Yes. I've wondered at times whether this was deliberate. At TWOP (and I almost never go there), Jacob (one of the few reviewers who I think tries to be even-handed and has interesting, if often very esoteric, things to say) seems to think that the characters' egocnetrism is something we're supposed to see behind--that it's not necessarily that they're bad people but that they are definitely blinded by their power.

Occasionally I would get that, and that could work except that they kept having people display these attitudes in all aspects of their lives. There were just so many instances where I'd walk away with "Wow. These are really awful people." It at times reached the level that I didn't actually care whether or not the humans survived.

But the way the entire Lee/Kara/Sam/Dee stuff was done mostly to give Kara angst, and, crucially, that she didn't seem to feel that bad about it (whereas Lee, to his credit, at least *felt really bad*) is a bigger issue. I cannot express exactly how much I loathed the Quad of Doom. I hated the storyline. I hated the way it was handled. And it made me want to roll my eyes and grit my teeth at the whole pilot 'love' thing ever after. It made me dislike both Apollo and Starbuck, but, you're right. Apollo eventually seemed to 'get' that they'd been assholes. Starbuck never cared. She seemed to think it was perfectly okay to disregard everyone else, 'cause she had her pain, y'know? Spouses need to just suck it up and, deal, okay. (Then the ending flashback that she and Apollo basically -- nearly -- did the exact same thing to his brother? Put me down as someone who was glad that Apollo and Starbuck weren't given a shippy ending.)

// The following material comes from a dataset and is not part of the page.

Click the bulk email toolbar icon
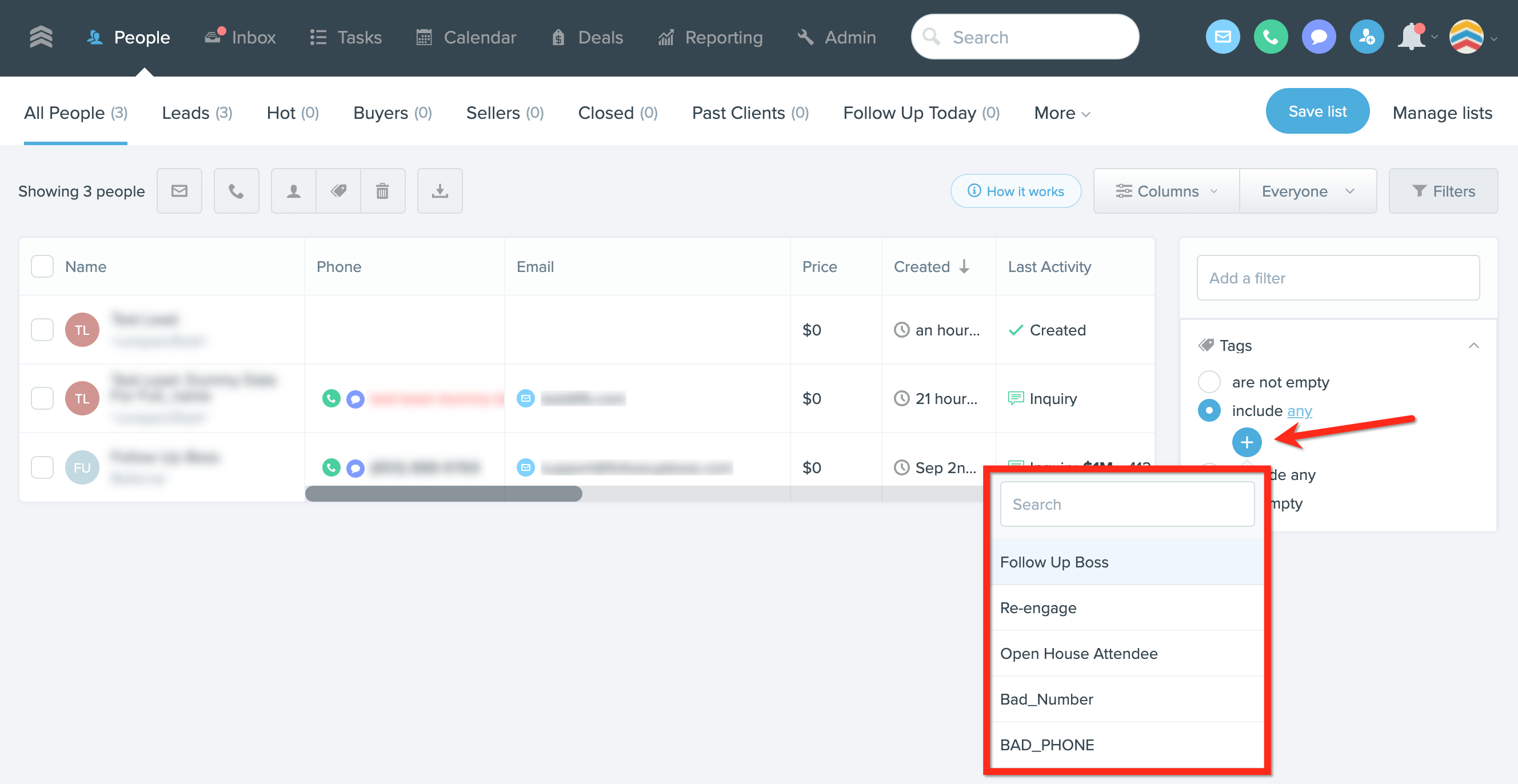point(179,191)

One thought I've returned to on a number of shows with a number of characters in a number of fandoms is that motivation isn't justification. Just because I can understand why a character does something doesn't make that characters actions okay Something can be comprehensible and reprehesible at the exact same time. If you can pull that off and still have likability, you've done a really neat trick. If you can't, then deal with then recognize the fact that not everyone is going to cheer that character on in every situation.

Baltar kind of falls into the same category as True Blood Jason Stackhouse. Both of them do terrible things, but they never seem to realize beforehand that their choice is going to be disastrous and they cannot seem to help themselves. Add in the funny and you can still thing that they're walking catastrophe areas, but you can enjoy watching them from the safe distance of a television set.